It provides examples of:

  • A Friend in Need: wayfarers get a Call when a fellow wayfarer somewhere needs their help.
  • Art Initiates Life: more or less. Every Wayfarer has some artistic gift they can use to travel.
  • Conveniently an Orphan: After your adopted daughter left the nest and Rume left you for his/her own Call to Adventure, you can answer the Call and travel into the next world.
  • Cloudcuckoolander: Progue, even after healed.
  • Failure Is the Only Option: whatever you answer to Progue's test questions, he takes it as a proof you are the Creeper.
  • Follow the Leader/Homage: The game's world and atmosphere have more than a few things in common with the Myst series.
  • Freedom from Choice: a shady dealer in the City offers prostitutes who control you.
    • Progue is relieved when the burden of choice between the two civilizations is off his shoulders.
    • People in the Forest pity the disabled civils who don't hear the Thinkers.
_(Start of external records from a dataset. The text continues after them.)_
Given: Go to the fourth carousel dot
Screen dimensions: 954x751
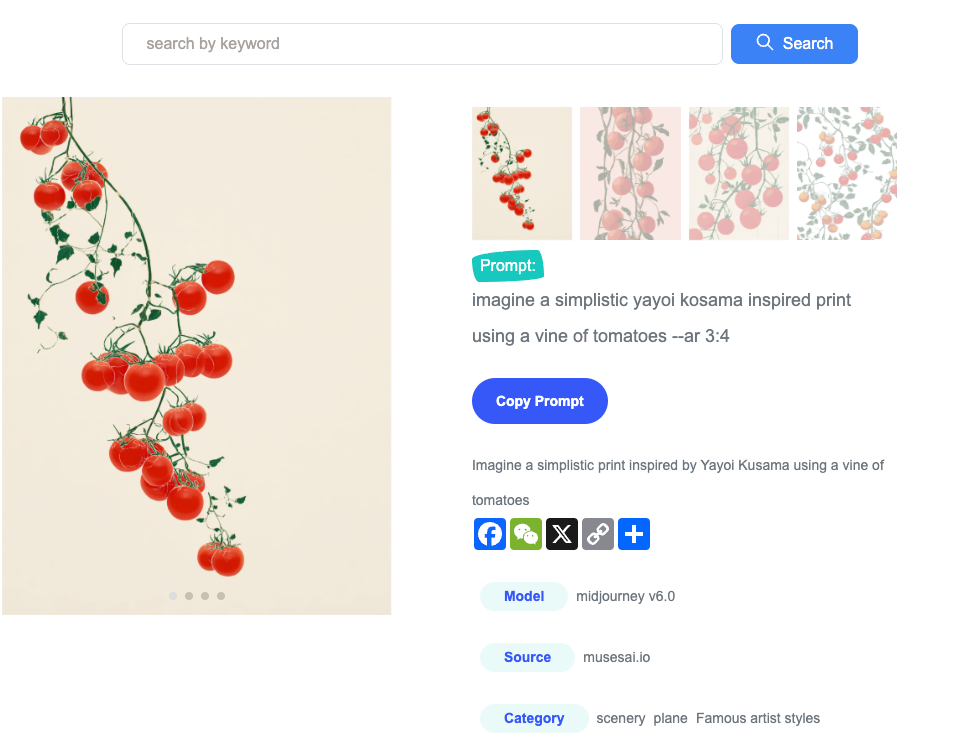Looking at the screenshot, I should pyautogui.click(x=221, y=596).
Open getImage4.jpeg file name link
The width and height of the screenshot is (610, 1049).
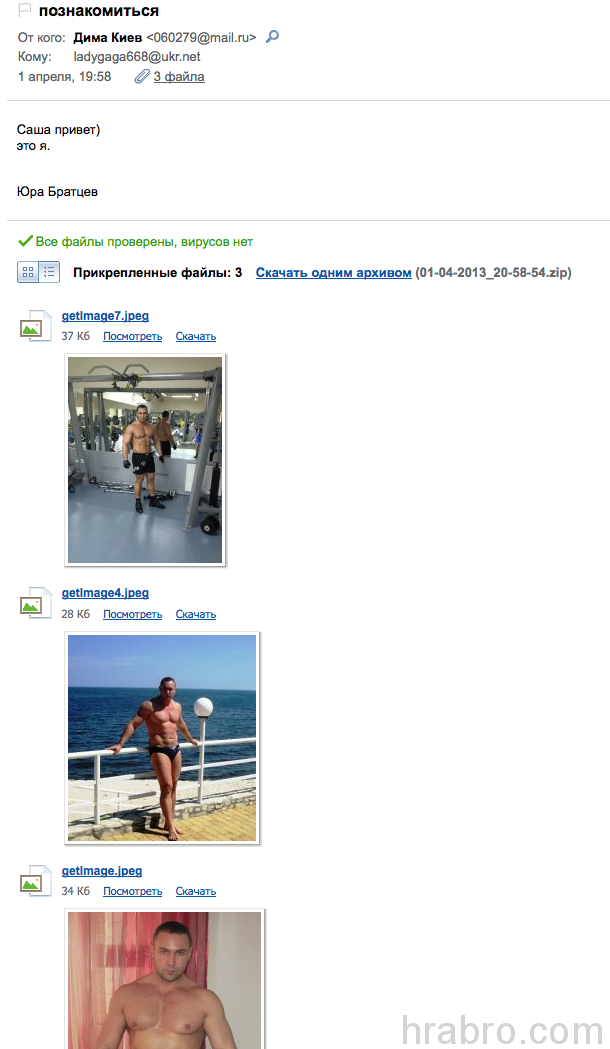pyautogui.click(x=105, y=593)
When you tell the old woman your world doesn't have thinkers to watch over its people, she says she can't conceive such a sad fate.
  • Go Mad from the Isolation: Though losing his wife took Progue's mental health, losing his daughters worsened his state further. When you meet, he thinks you are a hallucination. Becoming convinced you are not, even if he mistakes you for the Creeper, makes him remarkably more coherent, befriending him brings back his long lost gift, romancing him starts bringing him back to completeness.
  • Gone Horribly Right: After his wife's death, Progue wanted to start a new life in a world where he will be needed. Here, even two civilizations need him, without him being aware of that.
  • Holding Hands: during your walk on the beach, bonding over former lovers and loneliness.
  • The Mad Hatter: Progue introduces himself as two-thirds crazy.
  • Misery Builds Character: Progue's argument against the Forest: characters can't develop in paradise.
  • Light Is Not Good: When visiting both civilizations, the Forest appears as a paradise, with nice, caring, happy people, the City as a City Noir, busy with anarchist riots, not to mention the City representative's dry, sarcastic voice. That's why Progue chooses the City to help to the Lacuna.
  • The Lost Lenore: Rengin.
  • Reverse Psychology: Progue can't decide which side to pick until you choose the Forest, which makes him fight for the City, and realize that's what you both knew is right in your heart.
  • Second Love: You for Progue.
  • Take My Hand!: When Progue saves you in the tsunami.
  • Talk About the Weather: Progue in his embarrassment during your walk on the beach.